Not the person you're asking and I'm running uMatrix instead of noscript to block scripts. But I do it to get more granular control over what my browser loads and runs. Why run scripts if a website works perfectly fine without them? These days I ain't trusting shit out there on the web.

[–] [email protected] 2 points 9 months ago* (last edited 9 months ago)

Tldr: I prefer to opt-in.

Technically it's uBO, but I use the extreme setting that blocks all scripts by default. Truthfully I wasn't aware just how many scripts get loaded especially on ecommerce and social media sites, there are too many heavy frameworks being used. Much of it is unnecessary bloat, slowing down my browser, and no small amount of it is devoted to tracking and data collection.

In general, I find less than half of loaded scripts are required to make a page functional. It's a process requiring trial-and-error, but I have a good set of base rules in place for trusted sites and scripts.

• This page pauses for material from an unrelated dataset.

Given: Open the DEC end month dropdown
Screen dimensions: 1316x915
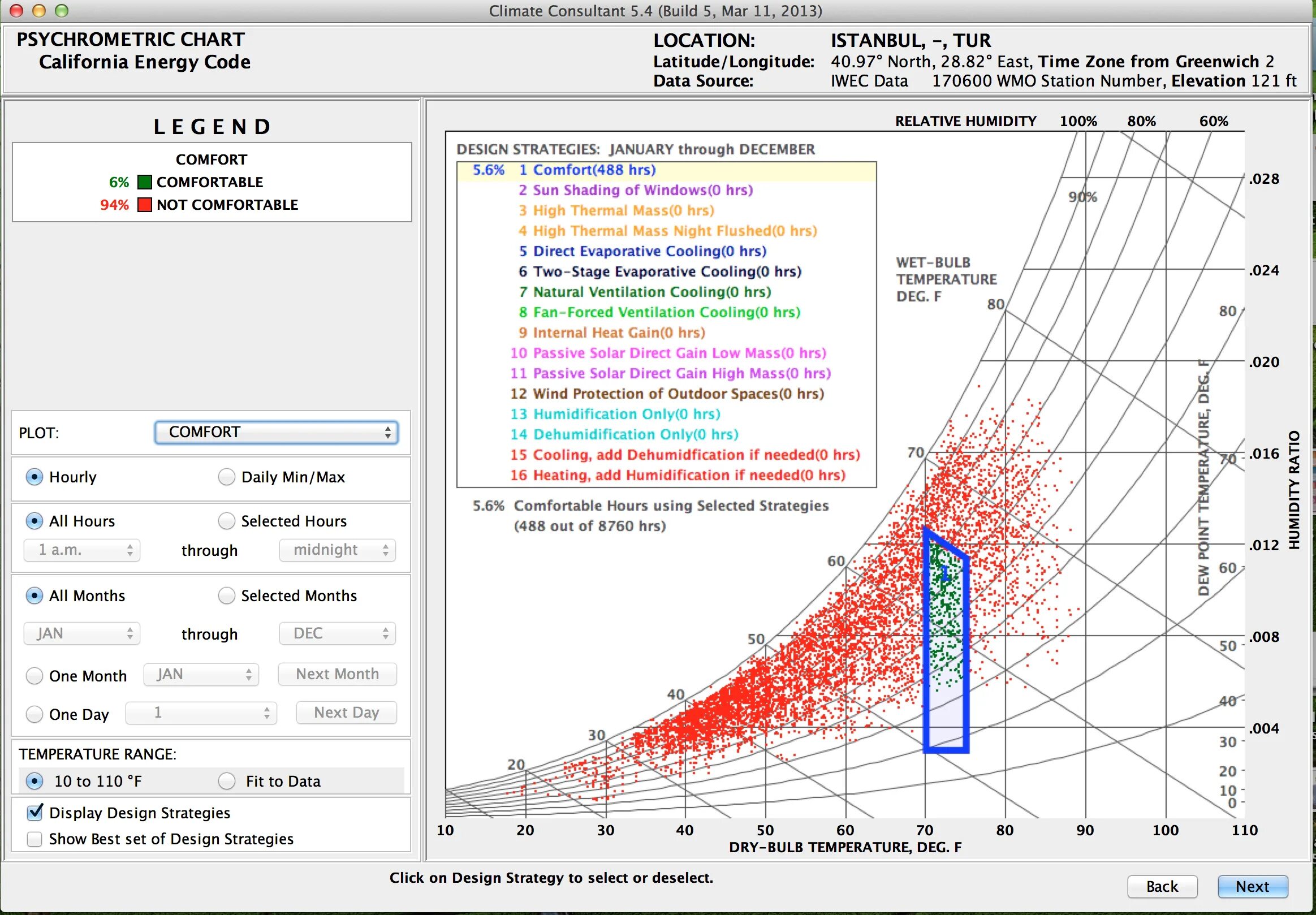Looking at the screenshot, I should [337, 633].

For me, it's about not giving websites free reign over my browser and by extension my computer and personal data, but having some measure of control over them.

And occasionally there are suspicious sites where I truly don't want any scripts to run. I don't even have to worry about them.

[–] [email protected] 2 points 9 months ago (1 children)

Are there even some left? Good old text+image-websites with pure information. Ahh the good old times.

But why #5? What do have against https?

[–] [email protected] 2 points 9 months ago

I require https, but not every website is secure, and sometimes the certificate has a problem or is expired.